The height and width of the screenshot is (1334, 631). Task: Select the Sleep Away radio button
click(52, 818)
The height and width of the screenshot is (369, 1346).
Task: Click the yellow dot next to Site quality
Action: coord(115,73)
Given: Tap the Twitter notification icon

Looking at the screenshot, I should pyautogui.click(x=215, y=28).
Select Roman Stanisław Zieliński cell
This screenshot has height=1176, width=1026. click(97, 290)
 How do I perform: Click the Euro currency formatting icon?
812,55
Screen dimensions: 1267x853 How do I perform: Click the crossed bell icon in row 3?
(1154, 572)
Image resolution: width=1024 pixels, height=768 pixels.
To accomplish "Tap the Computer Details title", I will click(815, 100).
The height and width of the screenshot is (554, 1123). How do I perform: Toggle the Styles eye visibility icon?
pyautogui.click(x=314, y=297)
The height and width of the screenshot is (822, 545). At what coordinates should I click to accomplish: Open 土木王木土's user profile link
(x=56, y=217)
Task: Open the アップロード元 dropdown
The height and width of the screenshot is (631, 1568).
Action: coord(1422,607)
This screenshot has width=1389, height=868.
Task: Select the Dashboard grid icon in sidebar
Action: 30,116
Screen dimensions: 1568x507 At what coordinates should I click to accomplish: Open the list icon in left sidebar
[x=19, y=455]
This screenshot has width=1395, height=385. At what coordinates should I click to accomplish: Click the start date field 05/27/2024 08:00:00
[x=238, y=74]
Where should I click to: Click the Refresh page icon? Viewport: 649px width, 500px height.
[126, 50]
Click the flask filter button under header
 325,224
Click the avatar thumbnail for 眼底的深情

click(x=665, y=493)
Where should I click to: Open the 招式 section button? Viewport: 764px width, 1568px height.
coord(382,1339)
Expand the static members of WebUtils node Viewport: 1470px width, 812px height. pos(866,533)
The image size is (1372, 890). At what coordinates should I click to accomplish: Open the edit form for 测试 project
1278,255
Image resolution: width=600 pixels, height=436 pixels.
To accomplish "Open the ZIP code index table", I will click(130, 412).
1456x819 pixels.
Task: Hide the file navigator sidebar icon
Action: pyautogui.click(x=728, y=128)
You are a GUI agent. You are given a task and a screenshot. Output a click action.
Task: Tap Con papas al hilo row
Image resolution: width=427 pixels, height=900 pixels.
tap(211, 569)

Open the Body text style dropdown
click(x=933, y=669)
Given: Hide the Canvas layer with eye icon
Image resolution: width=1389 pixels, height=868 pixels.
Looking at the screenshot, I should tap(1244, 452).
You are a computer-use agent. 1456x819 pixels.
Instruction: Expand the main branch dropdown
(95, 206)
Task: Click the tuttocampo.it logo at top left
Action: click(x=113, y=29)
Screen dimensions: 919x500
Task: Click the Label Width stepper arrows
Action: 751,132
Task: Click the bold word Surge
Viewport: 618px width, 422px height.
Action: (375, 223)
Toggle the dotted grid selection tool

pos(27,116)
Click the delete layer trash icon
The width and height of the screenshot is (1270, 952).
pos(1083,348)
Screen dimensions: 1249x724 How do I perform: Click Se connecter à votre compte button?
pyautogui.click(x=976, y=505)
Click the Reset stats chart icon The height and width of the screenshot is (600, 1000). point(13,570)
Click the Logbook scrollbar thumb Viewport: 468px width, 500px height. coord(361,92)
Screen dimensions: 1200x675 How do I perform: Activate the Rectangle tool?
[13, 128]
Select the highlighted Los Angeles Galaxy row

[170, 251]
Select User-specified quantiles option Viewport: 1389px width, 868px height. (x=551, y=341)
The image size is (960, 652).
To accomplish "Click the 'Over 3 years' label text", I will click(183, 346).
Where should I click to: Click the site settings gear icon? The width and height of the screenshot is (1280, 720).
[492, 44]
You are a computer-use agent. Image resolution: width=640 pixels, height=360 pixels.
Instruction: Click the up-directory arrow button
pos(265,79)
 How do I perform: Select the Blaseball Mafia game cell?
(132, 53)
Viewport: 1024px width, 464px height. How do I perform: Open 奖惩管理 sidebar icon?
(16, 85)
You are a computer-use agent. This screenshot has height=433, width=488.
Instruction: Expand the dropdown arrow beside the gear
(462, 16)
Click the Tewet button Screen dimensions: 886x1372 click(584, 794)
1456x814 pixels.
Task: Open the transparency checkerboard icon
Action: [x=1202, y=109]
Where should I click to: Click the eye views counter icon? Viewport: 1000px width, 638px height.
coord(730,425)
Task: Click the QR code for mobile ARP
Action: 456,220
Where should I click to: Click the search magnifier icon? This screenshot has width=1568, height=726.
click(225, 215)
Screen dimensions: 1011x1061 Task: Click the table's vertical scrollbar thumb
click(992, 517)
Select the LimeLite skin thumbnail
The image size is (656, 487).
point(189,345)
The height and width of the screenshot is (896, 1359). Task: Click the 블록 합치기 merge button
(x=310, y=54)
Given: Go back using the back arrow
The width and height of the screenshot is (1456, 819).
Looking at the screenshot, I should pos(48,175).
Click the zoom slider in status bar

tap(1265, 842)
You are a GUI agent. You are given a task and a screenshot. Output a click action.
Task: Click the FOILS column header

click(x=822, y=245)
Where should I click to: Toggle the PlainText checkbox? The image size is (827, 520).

* What is asked *
Copy all of the data above again, but swap "scrollbar thumb" for "scroll handle" wherever it appears. Leave everything else unchanged.

* Full response *
The height and width of the screenshot is (1334, 631). Task: Select the Sleep Away radio button
click(52, 818)
The height and width of the screenshot is (369, 1346).
Task: Click the yellow dot next to Site quality
Action: coord(115,73)
Given: Tap the Twitter notification icon

Looking at the screenshot, I should pyautogui.click(x=215, y=28).
Select Roman Stanisław Zieliński cell
This screenshot has height=1176, width=1026. click(97, 290)
 How do I perform: Click the Euro currency formatting icon?
812,55
Screen dimensions: 1267x853 How do I perform: Click the crossed bell icon in row 3?
(1154, 572)
Image resolution: width=1024 pixels, height=768 pixels.
To accomplish "Tap the Computer Details title", I will click(815, 100).
The height and width of the screenshot is (554, 1123). How do I perform: Toggle the Styles eye visibility icon?
pyautogui.click(x=314, y=297)
The height and width of the screenshot is (822, 545). At what coordinates should I click to accomplish: Open 土木王木土's user profile link
(x=56, y=217)
Task: Open the アップロード元 dropdown
The height and width of the screenshot is (631, 1568).
Action: coord(1422,607)
This screenshot has width=1389, height=868.
Task: Select the Dashboard grid icon in sidebar
Action: 30,116
Screen dimensions: 1568x507 At what coordinates should I click to accomplish: Open the list icon in left sidebar
[x=19, y=455]
This screenshot has width=1395, height=385. At what coordinates should I click to accomplish: Click the start date field 05/27/2024 08:00:00
[x=238, y=74]
Where should I click to: Click the Refresh page icon? Viewport: 649px width, 500px height.
[126, 50]
Click the flask filter button under header
 325,224
Click the avatar thumbnail for 眼底的深情

click(x=665, y=493)
Where should I click to: Open the 招式 section button? Viewport: 764px width, 1568px height.
coord(382,1339)
Expand the static members of WebUtils node Viewport: 1470px width, 812px height. pos(866,533)
The image size is (1372, 890). At what coordinates should I click to accomplish: Open the edit form for 测试 project
1278,255
Image resolution: width=600 pixels, height=436 pixels.
To accomplish "Open the ZIP code index table", I will click(130, 412).
1456x819 pixels.
Task: Hide the file navigator sidebar icon
Action: pyautogui.click(x=728, y=128)
You are a GUI agent. You are given a task and a screenshot. Output a click action.
Task: Tap Con papas al hilo row
Image resolution: width=427 pixels, height=900 pixels.
tap(211, 569)

Open the Body text style dropdown
click(x=933, y=669)
Given: Hide the Canvas layer with eye icon
Image resolution: width=1389 pixels, height=868 pixels.
Looking at the screenshot, I should tap(1244, 452).
You are a computer-use agent. 1456x819 pixels.
Instruction: Expand the main branch dropdown
(95, 206)
Task: Click the tuttocampo.it logo at top left
Action: click(x=113, y=29)
Screen dimensions: 919x500
Task: Click the Label Width stepper arrows
Action: 751,132
Task: Click the bold word Surge
Viewport: 618px width, 422px height.
Action: (375, 223)
Toggle the dotted grid selection tool

pos(27,116)
Click the delete layer trash icon
The width and height of the screenshot is (1270, 952).
pos(1083,348)
Screen dimensions: 1249x724 How do I perform: Click Se connecter à votre compte button?
pyautogui.click(x=976, y=505)
Click the Reset stats chart icon The height and width of the screenshot is (600, 1000). point(13,570)
Click the Logbook scroll handle Viewport: 468px width, 500px height. coord(361,92)
Screen dimensions: 1200x675 How do I perform: Activate the Rectangle tool?
[13, 128]
Select the highlighted Los Angeles Galaxy row

[170, 251]
Select User-specified quantiles option Viewport: 1389px width, 868px height. (x=551, y=341)
The image size is (960, 652).
To accomplish "Click the 'Over 3 years' label text", I will click(183, 346).
Where should I click to: Click the site settings gear icon? The width and height of the screenshot is (1280, 720).
[492, 44]
You are a computer-use agent. Image resolution: width=640 pixels, height=360 pixels.
Instruction: Click the up-directory arrow button
pos(265,79)
 How do I perform: Select the Blaseball Mafia game cell?
(132, 53)
Viewport: 1024px width, 464px height. How do I perform: Open 奖惩管理 sidebar icon?
(16, 85)
You are a computer-use agent. This screenshot has height=433, width=488.
Instruction: Expand the dropdown arrow beside the gear
(462, 16)
Click the Tewet button Screen dimensions: 886x1372 click(584, 794)
1456x814 pixels.
Task: Open the transparency checkerboard icon
Action: [x=1202, y=109]
Where should I click to: Click the eye views counter icon? Viewport: 1000px width, 638px height.
coord(730,425)
Task: Click the QR code for mobile ARP
Action: 456,220
Where should I click to: Click the search magnifier icon? This screenshot has width=1568, height=726.
click(225, 215)
Screen dimensions: 1011x1061 Task: Click the table's vertical scroll handle
click(992, 517)
Select the LimeLite skin thumbnail
The image size is (656, 487).
point(189,345)
The height and width of the screenshot is (896, 1359). Task: Click the 블록 합치기 merge button
(x=310, y=54)
Given: Go back using the back arrow
The width and height of the screenshot is (1456, 819).
Looking at the screenshot, I should pos(48,175).
Click the zoom slider in status bar

tap(1265, 842)
You are a GUI agent. You are given a task and a screenshot. Output a click action.
Task: Click the FOILS column header

click(x=822, y=245)
Where should I click to: Toggle the PlainText checkbox? The image size is (827, 520).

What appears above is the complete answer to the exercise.